Langkah pertama untuk mengenal diri ialah mengenal bahwa anda itu terdiri dari bentuk yang zhohir, yaitu tubuh ; dan hal yang batin yaitu hati atau Ruh . Yang dimaksudkan dengan "HATI" itu bukanlah daging yang terletak dalam sebelah kiri tubuh.
Langkah pertama untuk mengenal diri ialah mengenal bahwa anda itu terdiri dari bentuk yang zhohir, yaitu tubuh ; dan hal yang batin yaitu hati atau Ruh . Yang dimaksudkan dengan "HATI" itu bukanlah daging yang terletak dalam sebelah kiri tubuh.
Yang
dimaksudkan dengan "HATI" itu ialah satu hal yang dapat
menggunakan semua kekuatan, yang lain itu hanyalah sebagai alat
dan kaki tangannya saja. Pada hakikat hati itu bukan termasuk
dalam bidang Alam Nyata(Alam Ijsam) tetapi adalah termasuk dalam
Alam Ghaib. Ia datang ke Alam Nyata ini ibarat pengembara yang
melawat negeri asing untuk tujuan berniaga dan akhirnya kembali
akan kembali juga ke negeri asalnya. Mengenal hal seperti inilah
dan sifat-sifat itulah yang menjadi "Anak Kunci" untuk mengenal
Alloh.
Sedikit
ide tentang hakikat Hati atau Ruh ini bolehlah didapati dengan
memejamkan mata dan melupakan segala hal yang lain kecuali diri
sendiri. Dengan cara ini, dia akan dapat melihat tabiat atau
keadaan "diri yang tidak terbatas itu". Meninjau lebih dalam tentang Ruh itu adalah dilarang oleh hukum. Dalam Al-Quran ada diterang,
Dan mereka bertanya kepadamu tentang roh. Katakanlah: "Roh itu termasuk urusan Tuhan-ku, dan tidaklah kamu diberi pengetahuan melainkan sedikit". (Bani Israil:85)
Demikianlah
sepanjang yang diketahui tentang Ruh itu dan ia adalah mutiara
yang tidak bisa dibagi-bagi atau dipecah-pecahkan dan ia termasuk
dalam "Alam Amar/perintah". Ia bukanlah tanpa
permulaan. Ia ada permulaan dan diciptakan oleh Alloh.

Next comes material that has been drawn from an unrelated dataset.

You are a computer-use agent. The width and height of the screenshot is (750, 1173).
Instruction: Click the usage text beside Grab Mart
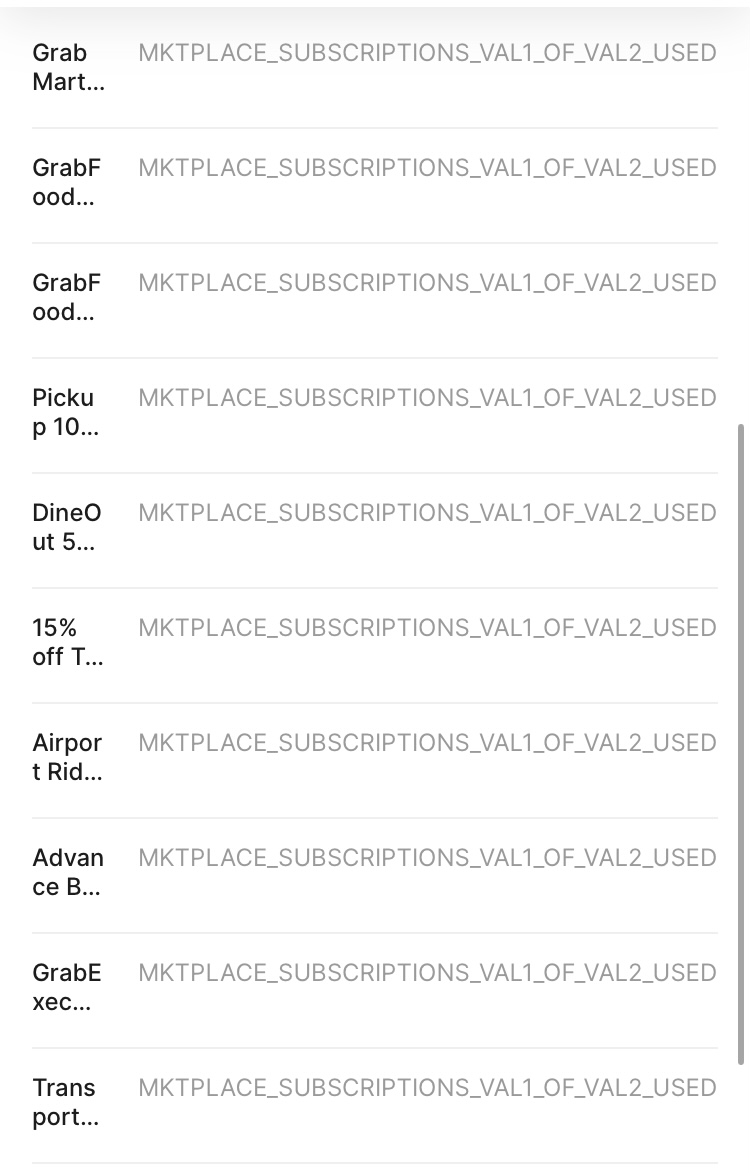[x=427, y=53]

Pengetahuan falsafah yang tepat mengenai Ruh ini bukanlah
permulaan yang harus ada dalam perjalanan Agama, tetapi adalah
hasil dari disiplin diri dan berpegang teguh dalam jalan itu,
seperti tersebut di dalam Al-Quran :
Dan orang-orang yang berjihad untuk (mencari keridaan) Kami, benar-benar akan Kami tunjukkan Kepada mereka jalan-jalan Kami. Dan sesungguhnya Allah benar-benar beserta orang-orang yang berbuat baik. (Al-Ankabut:69)

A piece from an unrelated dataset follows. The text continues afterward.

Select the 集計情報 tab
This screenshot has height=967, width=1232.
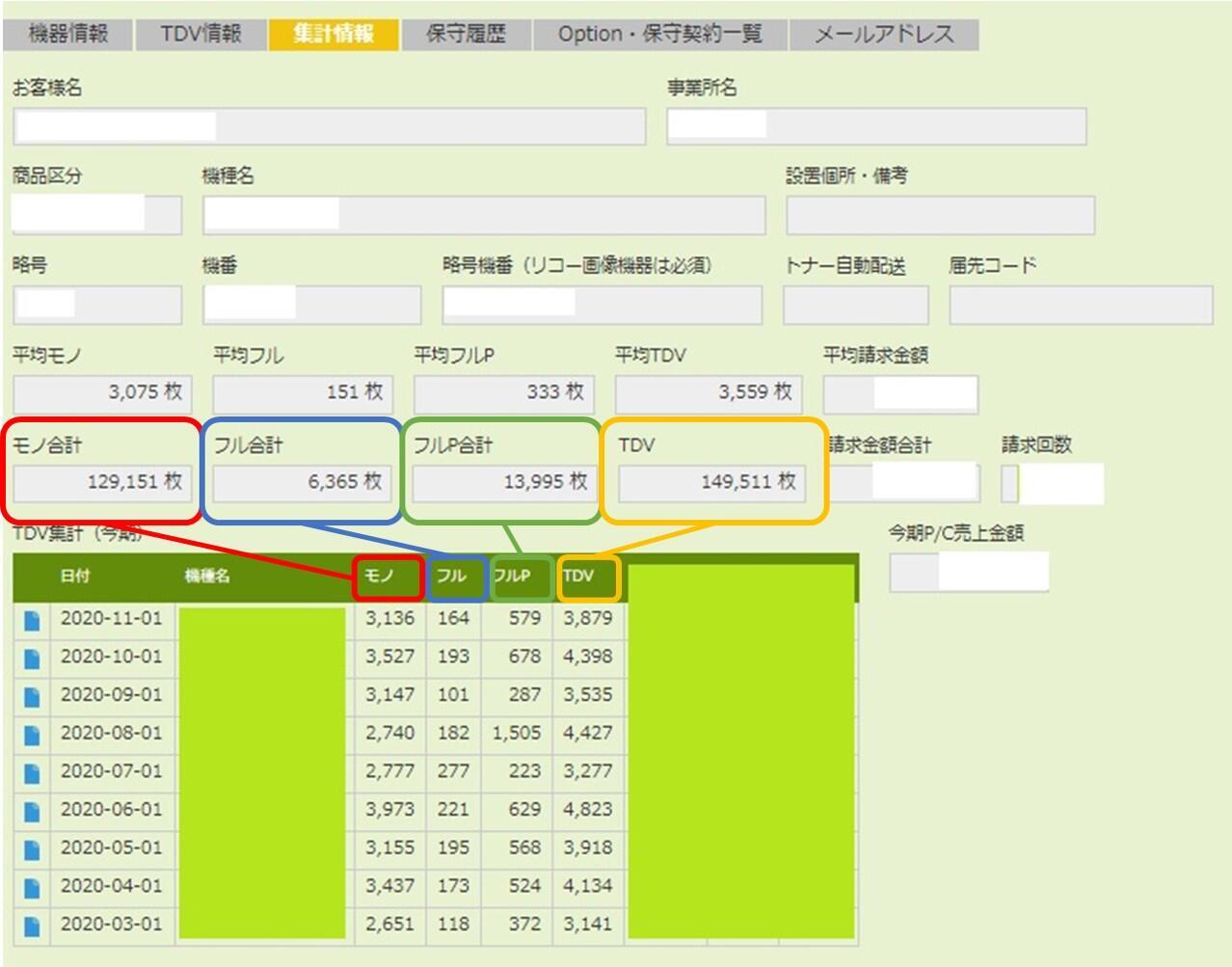(x=331, y=32)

Untuk menjalankan perjuangan Keruhanian ini, bagi upaya pengenalan kepada diri dan Tuhan, maka
- Tubuh itu bolehlah diibaratkan sebagai sebuah Kerajaan,
- Ruh itu ibarat Raja.
- Pelbagai indera (senses) dan daya (fakulti) itu ibarat satu pasukan tentara.

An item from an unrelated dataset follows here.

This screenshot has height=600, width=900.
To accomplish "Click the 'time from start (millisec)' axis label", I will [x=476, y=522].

- Aqal itu bisa diibaratkan sebagai Perdana Menteri.
- Perasaan itu ibarat Pemungut pajak, perasaan itu terus ingin merampas dan merampok.
- Marah itu ibarat Pegawai Polisi,
- marah sentiasa cenderung kepada kekasaran dan kekerasan.
Perasaan
dan marah ini perlu ditundukkan di bawah perintah Raja. Bukan
dibunuh atau dimusnahkan karena mereka ada tugas yang perlu mereka
jalankan, tetapi jika perasaan dan marah menguasai Aqal, maka
tentulah Ruh akan hancur.
Ruh
yang membiarkan kekuatan bawah menguasai kekuatan atas adalah
ibarat orang orang yang menyerahkan malaikat kepada kekuasaan
Anjing atau menyerahkan seorang Muslim ke tangan orang Kafir yang
zalim. Orang yang menumbuh dan memelihara sifat-sifat iblis
atau binatang atau Malaikat akan menghasilkan ciri-ciri atau
watak yang sepadan dengannya yaitu iblis atau binatang atau Malaikat
itu. Dan semua sifat-sifat atau ciri-ciri ini akan nampak dengan
bentuk-bentuk yang jelas di Hari Pengadilan.
- Orang yang menurut hawa nafsu nampak seperti babi,
- Orang yang garang dan ganas seperti anjing dan serigala,
- Orang yang suci seperti Malaikat.
Tujuan
disiplin akhlak (moral) ialah untuk membersihkan Hati dari
karat-karat hawa nafsu dan amarah, sehingga ia jadi seperti cermin
yang bersih yang akan memantulkan Cahaya Alloh Subhanahuwa Taala.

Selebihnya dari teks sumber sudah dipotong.